# [Action item]
Whatever appears in the entries must be given again exactly.

# [Data supplied]

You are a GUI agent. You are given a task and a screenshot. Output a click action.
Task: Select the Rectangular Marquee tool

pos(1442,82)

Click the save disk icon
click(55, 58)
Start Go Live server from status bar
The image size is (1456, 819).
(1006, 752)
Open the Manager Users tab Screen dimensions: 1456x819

# [Your solution]
You are a GUI agent. You are given a task and a screenshot. Output a click action.
Task: Select the Rectangular Marquee tool

pos(1442,82)

Click the save disk icon
click(55, 58)
Start Go Live server from status bar
The image size is (1456, 819).
(1006, 752)
Open the Manager Users tab Screen dimensions: 1456x819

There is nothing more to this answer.